[Exercise aim]
From the line below containing "Where should I" to the final line, print each line exactly as written. No pictures belong in the copy.

[Items from a data source]
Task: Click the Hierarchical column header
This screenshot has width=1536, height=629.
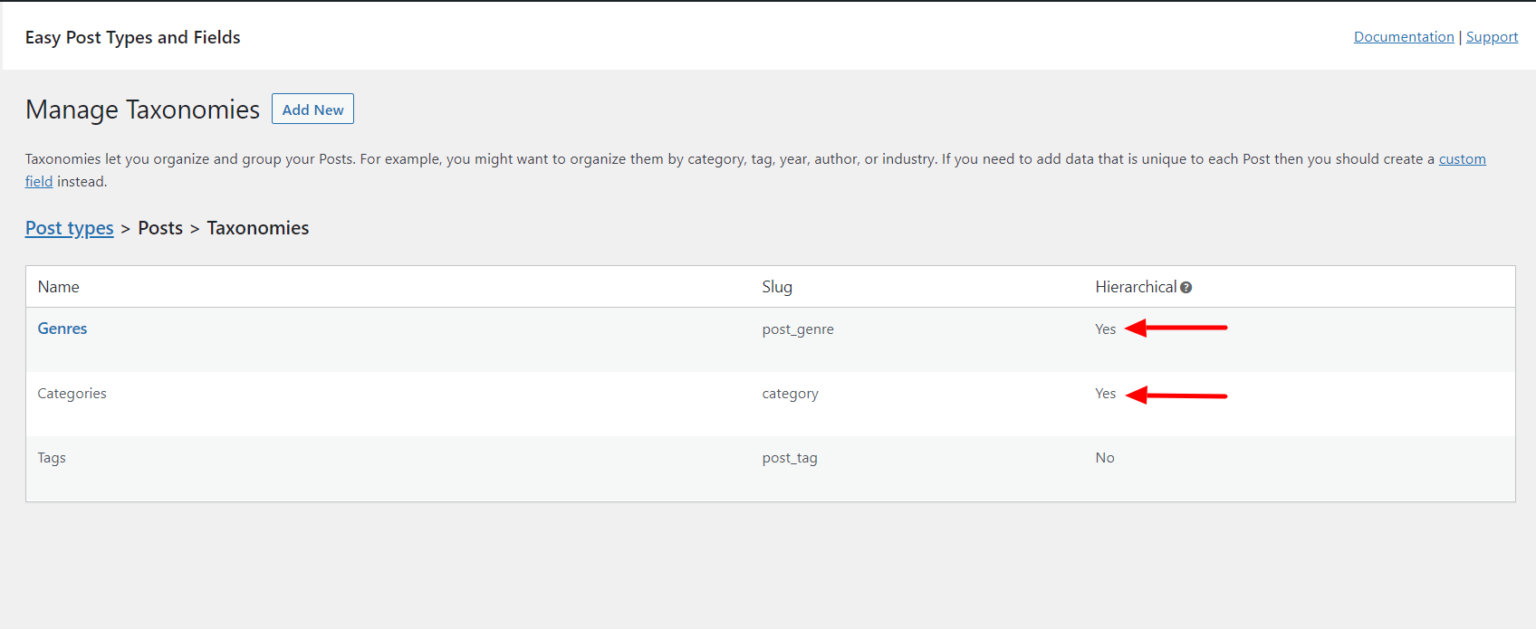Action: click(x=1136, y=287)
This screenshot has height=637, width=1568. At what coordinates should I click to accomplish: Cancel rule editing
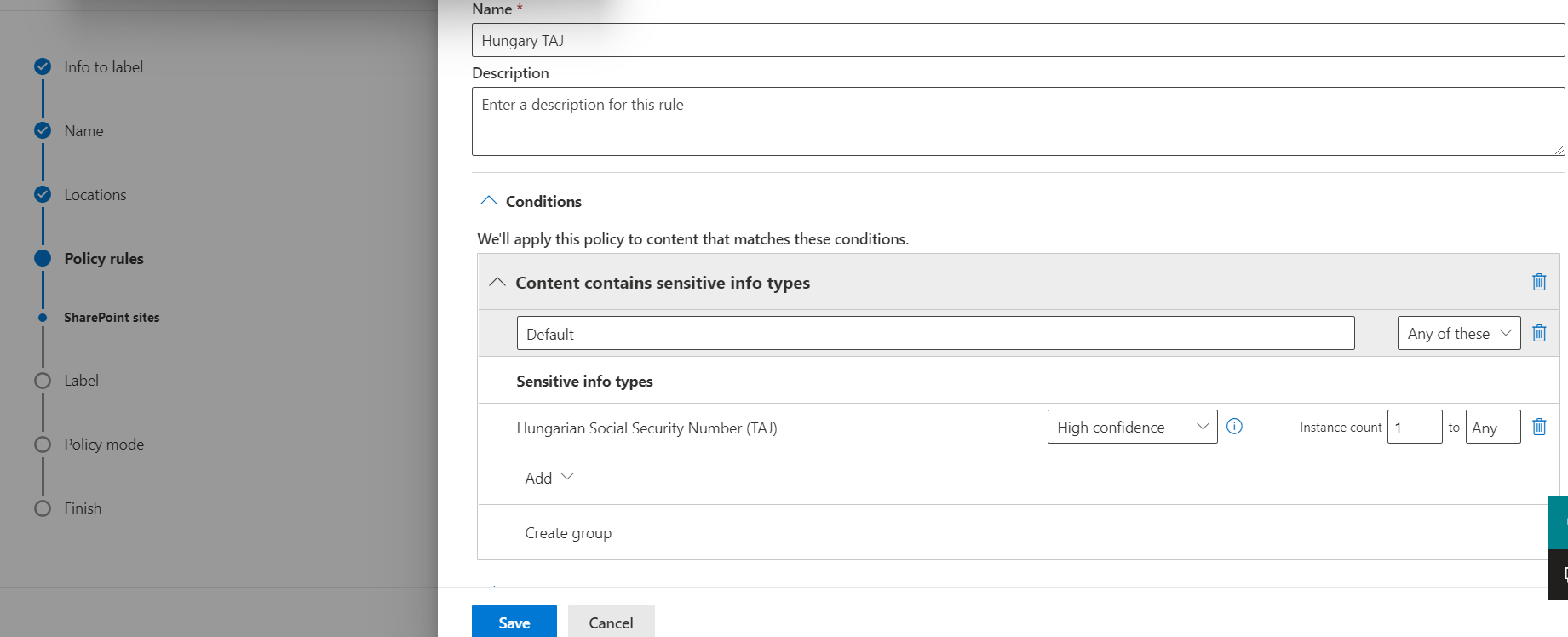[611, 622]
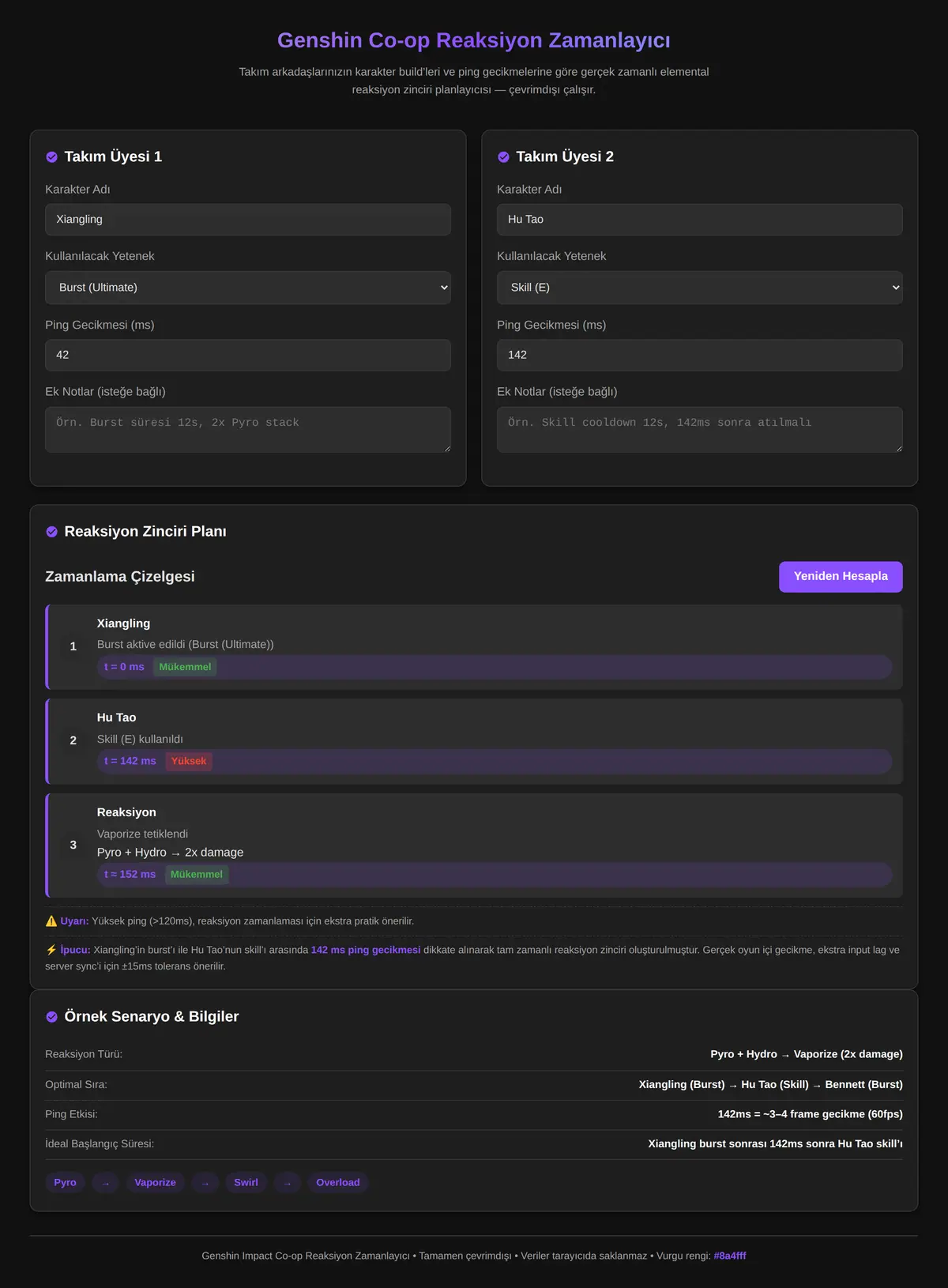Click the Xiangling character name field
Viewport: 948px width, 1288px height.
248,220
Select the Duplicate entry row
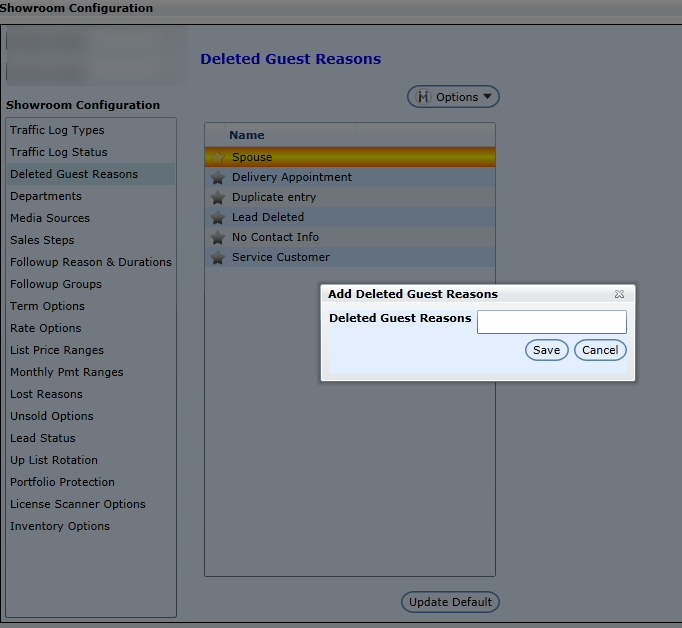 274,197

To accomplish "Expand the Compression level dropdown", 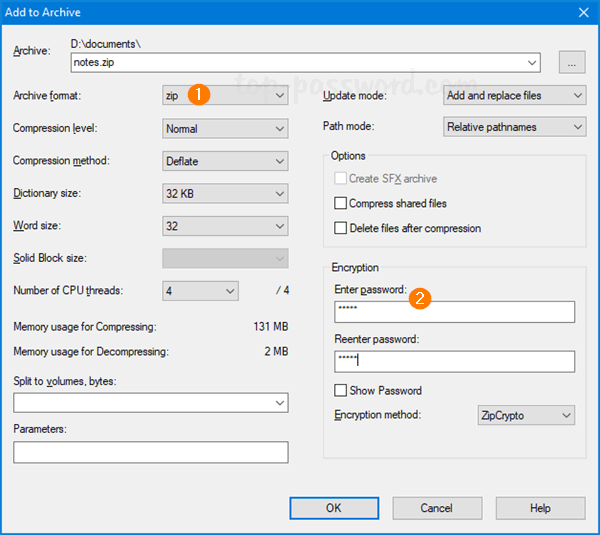I will coord(225,128).
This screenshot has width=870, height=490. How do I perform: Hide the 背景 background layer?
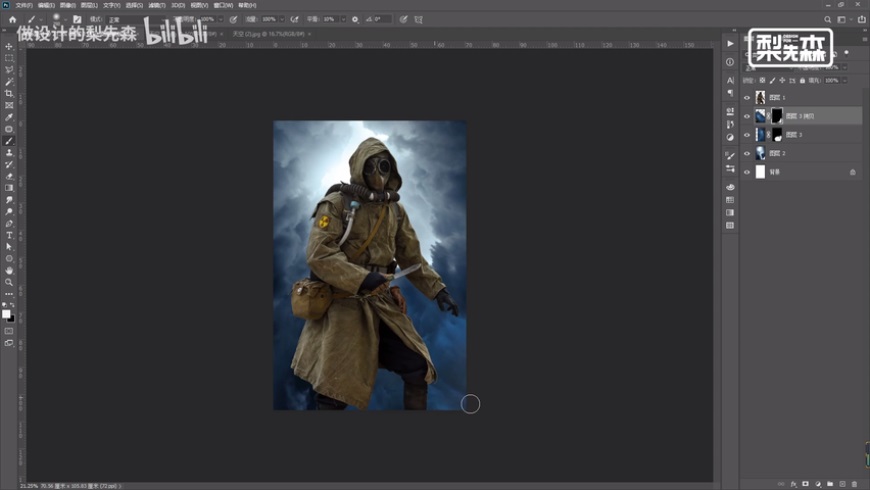(x=747, y=172)
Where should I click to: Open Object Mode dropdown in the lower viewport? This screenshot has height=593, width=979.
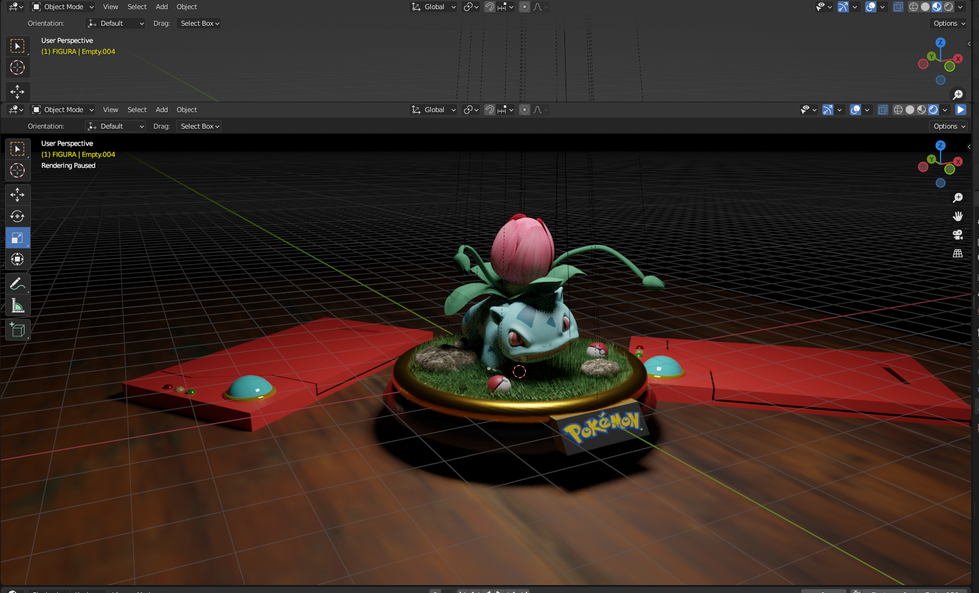pos(63,110)
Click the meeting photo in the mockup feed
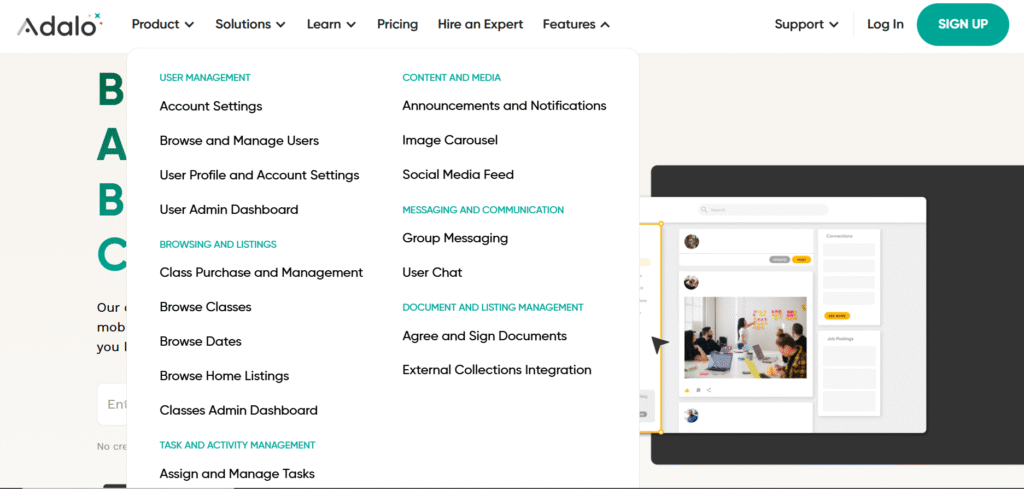This screenshot has height=489, width=1024. (745, 338)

[Written response]
Where should I click to: Open Object Mode dropdown in the lower viewport? This screenshot has height=593, width=979.
pos(63,110)
Click the meeting photo in the mockup feed
This screenshot has height=489, width=1024. (745, 338)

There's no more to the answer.